Hopefully, I will capture all the questions. If not, please come back to me. In response to Senator Feighan's question about alignment of retirement age, the schemes have rules around when someone can retire. In the 1951 scheme, a person was entitled to retire at 60 with pension payable at 60. The actual retirement age within the scheme is moving up towards State retirement age as the proportion of A class membership increases, so the actual retirement age in the scheme at the moment is, on average, 63. The scheme has to value its liabilities on the basis of the rules relating to it. The reality is that people are working for longer and the reason for this is because they do not have integrated pensions. Therefore, they will be solely reliant on their scheme pensions. By aligning the State retirement age to represent the average, we would get a reduction in the liabilities in the scheme and this would allow us to deal with the scheme in terms of how it invests. A similar issue arises in the regular wages scheme where the rules of the scheme are not aligned with the actual experience. Deputy Troy is right. CIÉ does not have the power to make those changes. Those rules are set out in a statutory instrument and would require a change to the latter, which requires a consultation process. CIÉ is recognising the reality that we must do things by agreement and if we do not have agreement, nothing changes. If we do not have agreement, the risk in the scheme essentially falls on to the active membership. Hopefully, that deals with that question.

On capping pensionable pay at the greater of 3.3 times the State benefit or current pay levels, it is like a seesaw. One either balances the seesaw by putting more assets in or by controlling the liabilities. The liability comes from the benefits being paid out to the members. If there is no cap on that benefit, the actuarial assumption will drive it up by virtue of inflation over time so one ends up with a very significant liability.

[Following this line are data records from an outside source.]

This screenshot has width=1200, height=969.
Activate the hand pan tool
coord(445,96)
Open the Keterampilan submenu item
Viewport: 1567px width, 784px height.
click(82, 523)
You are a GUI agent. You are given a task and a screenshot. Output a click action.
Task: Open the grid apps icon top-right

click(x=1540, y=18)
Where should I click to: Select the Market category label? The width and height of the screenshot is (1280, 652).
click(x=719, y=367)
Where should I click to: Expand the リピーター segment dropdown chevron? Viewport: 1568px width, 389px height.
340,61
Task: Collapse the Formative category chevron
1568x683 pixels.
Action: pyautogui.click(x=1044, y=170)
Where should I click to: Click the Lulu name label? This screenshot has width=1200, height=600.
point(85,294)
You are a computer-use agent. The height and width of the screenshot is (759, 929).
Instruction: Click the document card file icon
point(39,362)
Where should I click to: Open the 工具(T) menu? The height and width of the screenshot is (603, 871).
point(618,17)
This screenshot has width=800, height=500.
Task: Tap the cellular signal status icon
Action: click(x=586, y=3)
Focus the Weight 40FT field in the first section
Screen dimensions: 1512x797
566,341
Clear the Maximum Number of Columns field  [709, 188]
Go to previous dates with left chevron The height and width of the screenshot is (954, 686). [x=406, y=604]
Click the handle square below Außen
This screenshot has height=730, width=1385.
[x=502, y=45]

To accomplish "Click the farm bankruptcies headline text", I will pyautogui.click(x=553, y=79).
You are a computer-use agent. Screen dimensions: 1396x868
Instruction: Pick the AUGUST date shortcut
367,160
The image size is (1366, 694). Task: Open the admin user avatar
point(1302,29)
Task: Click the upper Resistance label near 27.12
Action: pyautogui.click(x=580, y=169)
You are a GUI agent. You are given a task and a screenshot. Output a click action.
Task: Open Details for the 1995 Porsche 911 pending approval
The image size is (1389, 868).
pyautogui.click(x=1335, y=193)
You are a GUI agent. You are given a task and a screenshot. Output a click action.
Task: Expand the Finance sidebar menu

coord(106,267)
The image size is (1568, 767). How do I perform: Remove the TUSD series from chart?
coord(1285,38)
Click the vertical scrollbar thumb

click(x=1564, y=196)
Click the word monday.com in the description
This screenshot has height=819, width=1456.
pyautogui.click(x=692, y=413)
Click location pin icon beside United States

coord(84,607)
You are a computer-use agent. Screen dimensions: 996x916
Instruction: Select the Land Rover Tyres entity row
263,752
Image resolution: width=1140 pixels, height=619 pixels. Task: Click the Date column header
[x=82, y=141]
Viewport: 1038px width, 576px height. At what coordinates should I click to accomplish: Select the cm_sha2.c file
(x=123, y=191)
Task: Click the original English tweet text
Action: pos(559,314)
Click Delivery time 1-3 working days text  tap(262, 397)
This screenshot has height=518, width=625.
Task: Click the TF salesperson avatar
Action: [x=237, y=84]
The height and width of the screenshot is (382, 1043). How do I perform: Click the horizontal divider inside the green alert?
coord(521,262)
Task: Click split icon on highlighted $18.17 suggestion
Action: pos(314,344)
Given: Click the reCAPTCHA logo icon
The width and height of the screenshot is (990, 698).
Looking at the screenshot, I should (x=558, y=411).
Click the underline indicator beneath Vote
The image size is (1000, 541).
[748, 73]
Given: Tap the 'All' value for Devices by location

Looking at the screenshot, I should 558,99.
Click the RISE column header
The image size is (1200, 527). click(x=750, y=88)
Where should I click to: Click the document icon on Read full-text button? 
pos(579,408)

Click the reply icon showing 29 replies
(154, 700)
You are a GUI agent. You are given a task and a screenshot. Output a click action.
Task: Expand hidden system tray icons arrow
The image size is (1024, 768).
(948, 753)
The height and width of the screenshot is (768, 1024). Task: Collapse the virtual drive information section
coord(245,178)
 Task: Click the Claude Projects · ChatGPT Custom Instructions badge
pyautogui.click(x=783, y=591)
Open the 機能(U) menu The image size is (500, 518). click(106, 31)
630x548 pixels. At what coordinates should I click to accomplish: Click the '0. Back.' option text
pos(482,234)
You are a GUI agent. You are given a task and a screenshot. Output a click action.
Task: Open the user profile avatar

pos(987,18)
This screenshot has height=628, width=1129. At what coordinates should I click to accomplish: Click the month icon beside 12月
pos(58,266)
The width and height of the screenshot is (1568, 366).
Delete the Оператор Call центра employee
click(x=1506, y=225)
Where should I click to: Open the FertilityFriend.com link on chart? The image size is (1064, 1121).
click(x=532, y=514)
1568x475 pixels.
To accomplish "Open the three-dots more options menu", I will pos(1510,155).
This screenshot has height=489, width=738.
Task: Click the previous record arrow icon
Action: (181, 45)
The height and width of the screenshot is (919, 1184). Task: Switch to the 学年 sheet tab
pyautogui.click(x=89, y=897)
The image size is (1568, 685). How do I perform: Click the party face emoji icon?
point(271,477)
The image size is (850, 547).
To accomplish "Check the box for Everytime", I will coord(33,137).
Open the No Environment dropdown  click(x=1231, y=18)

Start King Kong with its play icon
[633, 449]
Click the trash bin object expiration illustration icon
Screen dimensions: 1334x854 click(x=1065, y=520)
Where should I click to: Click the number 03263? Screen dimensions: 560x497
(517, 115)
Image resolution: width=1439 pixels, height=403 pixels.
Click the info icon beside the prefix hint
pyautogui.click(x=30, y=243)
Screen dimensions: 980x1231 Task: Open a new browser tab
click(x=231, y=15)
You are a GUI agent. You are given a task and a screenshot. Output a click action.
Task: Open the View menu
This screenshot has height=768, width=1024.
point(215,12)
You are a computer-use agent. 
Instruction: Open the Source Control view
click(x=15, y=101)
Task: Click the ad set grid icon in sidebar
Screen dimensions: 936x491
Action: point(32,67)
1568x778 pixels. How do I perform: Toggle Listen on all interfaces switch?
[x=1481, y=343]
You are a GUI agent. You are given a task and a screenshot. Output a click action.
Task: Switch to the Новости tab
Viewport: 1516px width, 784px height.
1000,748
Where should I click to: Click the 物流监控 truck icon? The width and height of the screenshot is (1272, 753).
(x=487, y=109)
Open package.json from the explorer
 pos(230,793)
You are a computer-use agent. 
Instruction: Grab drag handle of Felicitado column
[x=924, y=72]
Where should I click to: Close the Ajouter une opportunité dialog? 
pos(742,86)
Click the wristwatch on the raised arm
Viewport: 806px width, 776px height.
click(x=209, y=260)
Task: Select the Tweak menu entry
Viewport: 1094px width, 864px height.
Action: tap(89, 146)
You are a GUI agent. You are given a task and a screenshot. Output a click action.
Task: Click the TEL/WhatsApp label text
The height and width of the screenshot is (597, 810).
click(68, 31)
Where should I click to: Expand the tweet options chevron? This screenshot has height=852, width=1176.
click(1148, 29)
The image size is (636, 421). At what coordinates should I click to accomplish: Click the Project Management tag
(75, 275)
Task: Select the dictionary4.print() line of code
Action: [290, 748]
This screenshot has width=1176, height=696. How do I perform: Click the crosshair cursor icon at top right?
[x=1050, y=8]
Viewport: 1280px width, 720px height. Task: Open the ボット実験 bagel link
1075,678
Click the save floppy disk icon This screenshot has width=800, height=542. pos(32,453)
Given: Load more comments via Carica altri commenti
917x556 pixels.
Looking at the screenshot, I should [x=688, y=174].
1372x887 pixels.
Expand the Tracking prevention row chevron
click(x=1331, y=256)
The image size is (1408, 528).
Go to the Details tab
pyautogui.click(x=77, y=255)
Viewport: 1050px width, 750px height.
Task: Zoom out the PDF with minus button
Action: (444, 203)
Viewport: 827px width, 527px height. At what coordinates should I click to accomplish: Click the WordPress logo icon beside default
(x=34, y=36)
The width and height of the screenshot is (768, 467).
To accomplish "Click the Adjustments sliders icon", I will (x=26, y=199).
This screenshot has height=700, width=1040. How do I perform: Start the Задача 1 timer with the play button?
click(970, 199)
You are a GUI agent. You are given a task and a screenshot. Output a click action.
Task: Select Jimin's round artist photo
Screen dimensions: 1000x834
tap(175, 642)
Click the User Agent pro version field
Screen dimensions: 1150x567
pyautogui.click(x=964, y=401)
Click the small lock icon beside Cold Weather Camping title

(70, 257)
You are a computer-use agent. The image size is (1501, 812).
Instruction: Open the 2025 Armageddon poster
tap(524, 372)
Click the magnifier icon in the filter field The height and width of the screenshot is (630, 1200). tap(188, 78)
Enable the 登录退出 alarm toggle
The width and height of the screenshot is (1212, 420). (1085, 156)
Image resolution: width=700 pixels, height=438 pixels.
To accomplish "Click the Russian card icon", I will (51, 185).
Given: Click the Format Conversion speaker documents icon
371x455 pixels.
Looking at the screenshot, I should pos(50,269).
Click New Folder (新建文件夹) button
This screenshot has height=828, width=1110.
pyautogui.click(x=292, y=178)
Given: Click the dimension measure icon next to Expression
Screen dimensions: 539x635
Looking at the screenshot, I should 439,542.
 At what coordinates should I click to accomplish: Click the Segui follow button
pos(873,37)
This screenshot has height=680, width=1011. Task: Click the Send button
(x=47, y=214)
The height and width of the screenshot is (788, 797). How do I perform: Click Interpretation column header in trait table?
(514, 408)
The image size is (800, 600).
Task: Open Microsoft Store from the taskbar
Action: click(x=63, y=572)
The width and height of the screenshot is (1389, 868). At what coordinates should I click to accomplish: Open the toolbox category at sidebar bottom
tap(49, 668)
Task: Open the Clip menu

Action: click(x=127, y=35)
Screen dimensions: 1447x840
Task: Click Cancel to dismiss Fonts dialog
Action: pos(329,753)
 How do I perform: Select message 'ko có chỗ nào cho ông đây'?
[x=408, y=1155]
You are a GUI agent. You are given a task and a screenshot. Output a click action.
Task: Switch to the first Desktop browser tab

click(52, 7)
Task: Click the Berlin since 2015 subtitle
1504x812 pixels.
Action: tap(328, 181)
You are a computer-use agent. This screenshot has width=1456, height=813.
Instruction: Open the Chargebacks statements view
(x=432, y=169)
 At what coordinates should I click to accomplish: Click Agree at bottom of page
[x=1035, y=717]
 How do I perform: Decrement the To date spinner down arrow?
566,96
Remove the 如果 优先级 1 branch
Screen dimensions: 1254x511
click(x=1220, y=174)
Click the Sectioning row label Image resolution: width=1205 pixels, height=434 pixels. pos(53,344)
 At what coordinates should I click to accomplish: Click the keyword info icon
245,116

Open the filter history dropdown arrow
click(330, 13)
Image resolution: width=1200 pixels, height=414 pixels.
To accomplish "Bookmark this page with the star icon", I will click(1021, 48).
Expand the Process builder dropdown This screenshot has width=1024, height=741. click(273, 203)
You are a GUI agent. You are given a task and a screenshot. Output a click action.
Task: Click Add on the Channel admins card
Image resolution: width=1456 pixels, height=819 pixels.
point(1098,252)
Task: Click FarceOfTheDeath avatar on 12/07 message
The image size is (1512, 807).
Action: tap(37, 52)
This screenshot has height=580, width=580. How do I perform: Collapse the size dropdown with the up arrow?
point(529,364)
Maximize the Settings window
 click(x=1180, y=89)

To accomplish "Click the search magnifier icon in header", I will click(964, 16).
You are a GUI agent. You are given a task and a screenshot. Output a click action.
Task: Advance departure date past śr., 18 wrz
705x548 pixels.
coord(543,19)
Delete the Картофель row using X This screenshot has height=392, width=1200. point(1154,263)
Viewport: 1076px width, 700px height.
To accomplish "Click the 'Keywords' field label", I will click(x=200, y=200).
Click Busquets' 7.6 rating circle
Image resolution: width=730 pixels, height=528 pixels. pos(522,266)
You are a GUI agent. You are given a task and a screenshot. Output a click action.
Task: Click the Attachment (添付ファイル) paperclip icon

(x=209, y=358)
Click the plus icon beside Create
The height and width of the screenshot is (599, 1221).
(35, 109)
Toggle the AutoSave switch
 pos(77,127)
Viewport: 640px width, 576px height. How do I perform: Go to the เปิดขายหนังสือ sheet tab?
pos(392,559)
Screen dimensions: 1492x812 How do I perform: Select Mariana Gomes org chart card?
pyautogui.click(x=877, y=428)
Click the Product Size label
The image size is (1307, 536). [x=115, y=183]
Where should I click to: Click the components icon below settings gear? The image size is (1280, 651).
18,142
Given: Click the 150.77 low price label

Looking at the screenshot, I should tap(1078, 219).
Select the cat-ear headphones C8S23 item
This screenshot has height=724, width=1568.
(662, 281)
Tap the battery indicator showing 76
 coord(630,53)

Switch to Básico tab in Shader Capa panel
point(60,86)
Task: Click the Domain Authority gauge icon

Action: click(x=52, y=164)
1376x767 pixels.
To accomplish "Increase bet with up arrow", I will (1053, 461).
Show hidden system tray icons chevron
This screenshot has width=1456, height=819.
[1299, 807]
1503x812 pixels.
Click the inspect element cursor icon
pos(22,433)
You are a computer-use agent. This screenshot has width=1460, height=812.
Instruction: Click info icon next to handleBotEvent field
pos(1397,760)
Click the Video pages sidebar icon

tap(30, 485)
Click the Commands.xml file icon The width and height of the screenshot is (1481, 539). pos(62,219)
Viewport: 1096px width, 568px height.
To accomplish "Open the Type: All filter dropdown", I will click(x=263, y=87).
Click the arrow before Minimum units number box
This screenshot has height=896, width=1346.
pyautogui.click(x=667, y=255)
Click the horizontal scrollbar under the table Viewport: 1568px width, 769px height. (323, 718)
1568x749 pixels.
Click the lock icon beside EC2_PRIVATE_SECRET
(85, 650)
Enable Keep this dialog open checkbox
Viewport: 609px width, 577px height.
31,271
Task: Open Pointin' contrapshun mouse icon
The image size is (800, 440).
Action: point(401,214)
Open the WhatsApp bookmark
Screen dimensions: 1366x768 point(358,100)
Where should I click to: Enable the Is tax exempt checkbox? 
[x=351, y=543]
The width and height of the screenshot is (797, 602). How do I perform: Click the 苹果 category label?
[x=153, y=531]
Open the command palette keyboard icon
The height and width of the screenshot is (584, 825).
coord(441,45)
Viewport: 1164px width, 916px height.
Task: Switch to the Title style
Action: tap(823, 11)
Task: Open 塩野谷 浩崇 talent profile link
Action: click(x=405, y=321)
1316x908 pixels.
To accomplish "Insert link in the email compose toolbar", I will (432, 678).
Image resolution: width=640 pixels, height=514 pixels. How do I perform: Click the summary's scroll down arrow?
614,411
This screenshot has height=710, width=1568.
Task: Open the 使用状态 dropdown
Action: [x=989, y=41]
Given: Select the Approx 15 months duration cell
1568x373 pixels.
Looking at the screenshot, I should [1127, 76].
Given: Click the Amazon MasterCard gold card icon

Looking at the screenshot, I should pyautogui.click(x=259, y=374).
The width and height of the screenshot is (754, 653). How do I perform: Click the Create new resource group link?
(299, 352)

It is almost like throwing petrol on a fire. By capping it at a level, we are linking ourselves to some form of inflation-proofing but, at the same time, capping our exposure. We chose the State benefit because it will move as the State responds to inflation. The reality is that average wages in the State and in CIÉ have been moving ahead of inflation in recent years. It is drawing an increasing liability to the schemes. The proposal to link it to State benefit seeks to cap the liabilities in the scheme. It is something that will require a statutory instrument.

Deputy Troy asked whether, arising from the 1994 consolidation, the solvency issues of the scheme arose because we were not making the maximum contribution of 3.6 times in the case of the 1951 scheme or superannuation scheme or 2.7 times in the case of the regular wages scheme. I agree with my colleagues in the trade unions. There has been a breakdown in trust. I could sit here and say that the world is flat and they will say that it is round. The place for us to deal with these issues is the Workplace Relations Commission. We have committed to funding independent advice for the trade union group through the commission. It is the appropriate mechanism to establish whether CIÉ is at the root of it - I say we are not - and to get a sense of the trade union's position that CIÉ is at the root of it.

The employer contribution to the total scheme is in the order of €50 million a year. It is up from €17 million in 1994 and pre-1994. It is not that we have been short in funding the schemes. We are funding the schemes in accordance with the statutory instruments that require us to fund on the basis of actuarial advice. That is my position and I respect the position that has been articulated by the trade unions. The best place to get clarity on this is through the Workplace Relations Commission. There is an established mechanism within the State whereby we can agree to disagree or get to an agreement on what the issues are. We do not believe, on the basis of actuarial advice, that additional funding is the way to resolve this. The scheme's liabilities, as I said in my opening statement, are in the order of €450 million. Additional funding will not sort that out. The rules of the scheme, if we move up from the existing levels of contribution, which would be in the order of a 10% increase, would move us up from €50 million to €55 million but €5 million will not make any difference to this. It is a lot of money but the numbers are very big. What is needed is calm and prudent reflection on what the advice is and on what changes we can make now. My mother used to tell me to start investing in my pension when I was 22 or 23, to make small changes and move forward. That is what CIÉ wants to do and we believe the place to do it is in consultation with our colleagues in the trade unions through the Workplace Relations Commission rather than through any other mechanism.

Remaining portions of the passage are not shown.